§ The request:
Please carry forward the sermon on what it means to sign "Faithfully Yours," beginning right after its final sentence.

══ Document segment ══

A couple of years ago, on a December weekend, I was at the Alabama shore, Orange Beach, on the invitation of a dear friend. One of the same beaches, by the way, that was most damaged in the recent round of hurricanes.
Houses there were pummeled and shredded, with seasons of sand dollars and shells and family vacations gone.
I must tell you that I am not so much of a beach person, especially in the summer. Too many bodies, too much litter, too much sticky hot sand.
But in the winter, when the crowds have gone, even when it is chilly and wet, walks along the shore can be comforting and cleansing. So I walked and I picked up shells. And stayed inside for hours reading when it got to be too rainy. Walking and reading, reading and walking, in an effort to try to find some meaning, purpose, and wisdom for my life — for the thousandth time.
I can’t tell you all the books I picked up and put down, or even the ones I finished, in the three days I spent in that beach house on the redneck Riviera. But I do remember quite well the one book that gave me the one insight I took away.
Horror novelist Stephen King’s book on how to write.
And one instruction in particular.
Never use adverbs in dialogue.
If you haven’t conveyed what you mean in any other way, you haven’t written well, he admonished (sternly).
So, here I am on a Sunday morning responding to the sincere question of our Board president, whose sermon this is:
What is it you mean, first, when you sign e-mails and notes and newsletter columns “Faithfully Yours?” And second, what do you mean when you use the word faith?

═══
══ Supplied records ══

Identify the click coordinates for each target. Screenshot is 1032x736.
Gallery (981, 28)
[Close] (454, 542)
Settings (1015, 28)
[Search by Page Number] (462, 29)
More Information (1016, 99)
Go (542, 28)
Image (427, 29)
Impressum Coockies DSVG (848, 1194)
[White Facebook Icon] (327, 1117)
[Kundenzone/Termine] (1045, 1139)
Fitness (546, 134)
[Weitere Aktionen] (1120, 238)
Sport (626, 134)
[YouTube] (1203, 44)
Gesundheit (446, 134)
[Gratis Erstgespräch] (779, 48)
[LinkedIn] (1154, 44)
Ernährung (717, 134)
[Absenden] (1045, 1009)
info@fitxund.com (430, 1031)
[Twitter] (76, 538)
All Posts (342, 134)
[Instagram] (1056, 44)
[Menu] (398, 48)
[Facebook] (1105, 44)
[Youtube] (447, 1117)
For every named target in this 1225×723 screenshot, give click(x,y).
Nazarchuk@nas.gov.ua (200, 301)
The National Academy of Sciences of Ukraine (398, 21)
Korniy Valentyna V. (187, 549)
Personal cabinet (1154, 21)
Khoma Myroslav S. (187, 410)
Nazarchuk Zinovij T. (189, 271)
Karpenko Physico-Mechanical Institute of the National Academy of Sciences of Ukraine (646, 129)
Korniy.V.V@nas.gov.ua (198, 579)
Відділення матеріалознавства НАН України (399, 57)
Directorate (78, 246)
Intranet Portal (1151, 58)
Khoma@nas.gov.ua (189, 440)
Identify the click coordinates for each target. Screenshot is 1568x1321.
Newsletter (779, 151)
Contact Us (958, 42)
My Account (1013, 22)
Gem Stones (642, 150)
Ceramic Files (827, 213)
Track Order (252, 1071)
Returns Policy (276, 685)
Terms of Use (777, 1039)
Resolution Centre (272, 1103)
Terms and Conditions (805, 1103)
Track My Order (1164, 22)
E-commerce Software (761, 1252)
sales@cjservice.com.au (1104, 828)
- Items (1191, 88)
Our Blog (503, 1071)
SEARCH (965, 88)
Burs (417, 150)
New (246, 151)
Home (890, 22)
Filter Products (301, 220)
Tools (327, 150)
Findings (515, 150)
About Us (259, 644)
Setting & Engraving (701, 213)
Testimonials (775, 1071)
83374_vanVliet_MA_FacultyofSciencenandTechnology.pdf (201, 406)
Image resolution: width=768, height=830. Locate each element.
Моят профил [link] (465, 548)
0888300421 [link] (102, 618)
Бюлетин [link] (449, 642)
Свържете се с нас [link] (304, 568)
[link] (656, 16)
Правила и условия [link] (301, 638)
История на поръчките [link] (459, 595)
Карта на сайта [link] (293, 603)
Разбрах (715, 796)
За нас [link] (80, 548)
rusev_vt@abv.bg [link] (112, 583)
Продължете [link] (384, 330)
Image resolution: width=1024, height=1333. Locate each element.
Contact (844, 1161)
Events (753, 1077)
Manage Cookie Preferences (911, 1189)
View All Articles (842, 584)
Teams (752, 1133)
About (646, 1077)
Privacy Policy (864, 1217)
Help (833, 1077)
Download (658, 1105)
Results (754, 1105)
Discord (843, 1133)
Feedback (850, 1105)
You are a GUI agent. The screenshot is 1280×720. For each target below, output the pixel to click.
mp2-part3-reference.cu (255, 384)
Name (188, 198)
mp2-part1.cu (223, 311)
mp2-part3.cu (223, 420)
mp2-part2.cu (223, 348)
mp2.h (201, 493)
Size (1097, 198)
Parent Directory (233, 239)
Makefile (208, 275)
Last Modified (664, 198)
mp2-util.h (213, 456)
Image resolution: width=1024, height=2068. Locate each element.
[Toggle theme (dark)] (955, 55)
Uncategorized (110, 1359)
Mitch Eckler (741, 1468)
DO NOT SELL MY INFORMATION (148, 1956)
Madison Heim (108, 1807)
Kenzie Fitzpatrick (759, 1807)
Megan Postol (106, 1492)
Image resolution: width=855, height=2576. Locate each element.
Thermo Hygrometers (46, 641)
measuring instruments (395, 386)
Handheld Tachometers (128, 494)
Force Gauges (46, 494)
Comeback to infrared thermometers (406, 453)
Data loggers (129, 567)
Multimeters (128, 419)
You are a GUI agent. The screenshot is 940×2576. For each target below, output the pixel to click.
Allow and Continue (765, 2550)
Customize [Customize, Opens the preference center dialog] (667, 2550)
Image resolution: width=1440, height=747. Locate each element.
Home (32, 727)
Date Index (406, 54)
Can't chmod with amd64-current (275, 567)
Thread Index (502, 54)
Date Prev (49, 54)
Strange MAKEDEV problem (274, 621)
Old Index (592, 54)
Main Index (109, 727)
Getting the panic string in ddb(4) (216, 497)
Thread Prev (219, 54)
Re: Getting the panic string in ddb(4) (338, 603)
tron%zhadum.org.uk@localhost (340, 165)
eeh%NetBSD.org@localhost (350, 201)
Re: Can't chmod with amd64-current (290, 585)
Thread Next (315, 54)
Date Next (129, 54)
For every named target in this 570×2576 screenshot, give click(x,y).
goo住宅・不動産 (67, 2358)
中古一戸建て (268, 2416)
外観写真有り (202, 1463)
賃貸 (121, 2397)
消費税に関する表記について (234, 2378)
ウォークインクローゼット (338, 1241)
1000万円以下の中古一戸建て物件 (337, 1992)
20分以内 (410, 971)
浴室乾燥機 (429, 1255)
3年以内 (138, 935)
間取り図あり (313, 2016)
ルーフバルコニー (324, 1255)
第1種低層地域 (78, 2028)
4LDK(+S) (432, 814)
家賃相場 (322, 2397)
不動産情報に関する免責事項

═══

§ Final result:
First, the faithfully part. In this case, I am torn between the blunt and pithy advice of an extremely popular writer whose fiction, I must confess, I have never read — who tells me never to use adverbs like sincerely, cordially, warmly, truly, or faithfully, and the advice of people like Miss Manners, whose guides to how to live always include instructions for correspondence.
Who, from what I recall, always modeled ending with these familiar, if mostly overlooked, qualifiers.
As a Boomer (we can no longer call ourselves Baby Boomers), I have always found myself caught between forces like King — the now and future cultural icon — and Miss Manners — the guardian of all things past and proper.
My 18-year-old son, when asked how he signs off, told me he just writes — thanks, or later. So much more straightforward.
Later. (Of course, assuming that he really does mean later, as in, I will actually be back in touch with you sometime in the future.)
This notion of signing off with faithfully, of course, is not original.
Early on in my professional ministry, I eagerly looked for models of style and decorum. It became clear that my local UU colleagues all signed off with something. One of mine always says “blessings.”
Not to go into heavy theology here, but I have never regarded myself as having that much power.
Others do use the adverb “faithfully,” and what I think we mean is two things — one, that we try to do this work of ministry in a responsible way, a conscientious way, aware of the role(s) we have taken on; and second, that we do have faith in, or a faith in, aspects of life that are not always evident to the senses alone.
About this vocation called ministry. We believe as a religious association that we are all called — that in some ways, many ways, each person is priest, pastor, and prophet.
Ministry could be called the central activity of any religious congregation, one person has written.
Another, anything a congregation does in pursuit of its religious mission to its own membership and the wider community.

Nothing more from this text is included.